Did the stimulus create jobs?
Daniel Wilson of the San Francisco Federal Reserve Bank has just released what might be the first real evidence-based effort to resolve this question. One apparent problem with drawing inferences from the experience of the past couple years is that we have only one experiment to look at. But Wilson points out that in some sense, we have 50 separate experiments because stimulus spending differed substantially across states. You can potentially learn a lot from 50 experiments.
Unfortunately, they’re not controlled experiments, because stimulus funds were not allocated randomly. States with particularly weak economies probably got more Medicaid funds. States with bloated and inefficient bureaucracies might have been slow to complete necessary paperwork and hence slow to receive funds. If those weak economies or shamblng bureaucrats also had an effect on job growth, then the experiments are not clean.
But fortunately there are substantial components of the funds that were distributed according to objective formulas (demographics, number of highway miles, and so forth). Wilson makes competent use of these components, together with standard econometric techniques, to zero in on the subset of stimulus spending that can be considered effectively random. Now that he’s got his fifty more-or-less controlled experiments, he also controls for other confounding variables that could plausibly affect state-by-state economic growth. All of which is the right way to do this.

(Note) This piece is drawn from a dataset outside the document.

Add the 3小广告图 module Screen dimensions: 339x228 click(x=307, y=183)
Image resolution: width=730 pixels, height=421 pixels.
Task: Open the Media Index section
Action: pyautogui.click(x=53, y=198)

As Wilson points out, his appears to be the first attempt along these lines. Previous studies fall into two broad categories. First, there are the model-based approaches that forecast employment both with and without the stimulus (so that they’re testing not the observed effects of the stimulus, but its forecasted effects). Second, there are the survey-based approaches that require recipients of stimulus money to report the number of jobs they created or saved. Aside from all the obvious ways in such reports are likely to be inaccurate, they account only for the first-round effects of the stimulus, ignoring any second-round jobs created, ignoring effects on consumer spending, and ignoring God knows what else.
Wilson’s bottom lines:
- The number of jobs created or saved by the spending is about 2.0 million as of March, but drops to near zero as of August.

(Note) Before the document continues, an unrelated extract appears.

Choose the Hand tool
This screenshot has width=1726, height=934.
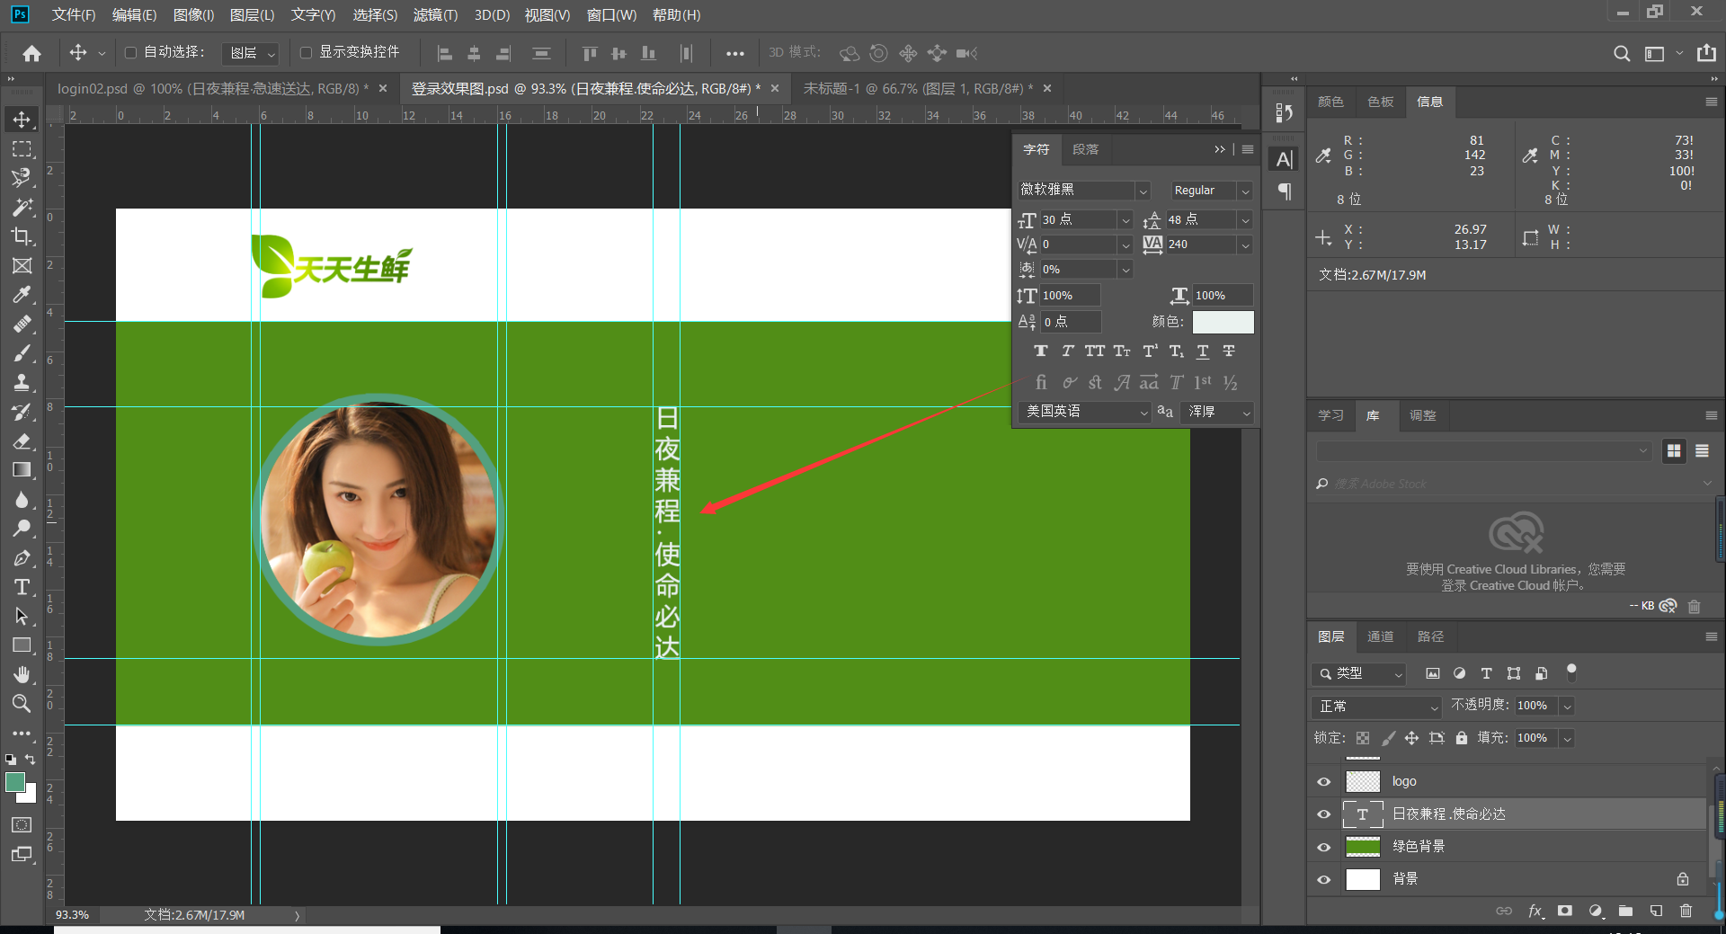click(x=22, y=674)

- The effects varied enormously among sectors. The biggest impact was in construction, where we saw a 23% increase in employment (as of August 2010) relative to what it would have been without the stimulus.
- It mattered a lot how the money was spent. Spending on infrastructure and other general purposes had a large positive impact
- Aid to state government to support Medicaid may have actually reduced state and local government employment. This seems a little surprising. It might be driven by the fact that these funds come with strings attached, requiring state and local governments to meet so many burdens that they’re led to cut spending and employment in non-Medicaid areas.
None of this will give unmitigated aid and comfort to ideologues of any stripe. And none of it is definitive, because no single study is ever definitive. But it’s a welcome start toward figuring out what really happened over the past couple of years.
I will add only that “Did the stimulus create jobs?” is not at all the same question as “Was the stimulus a good idea?”. But it’s an important question in its own right, and I’m glad someone’s finally trying to answer it in a sensible way.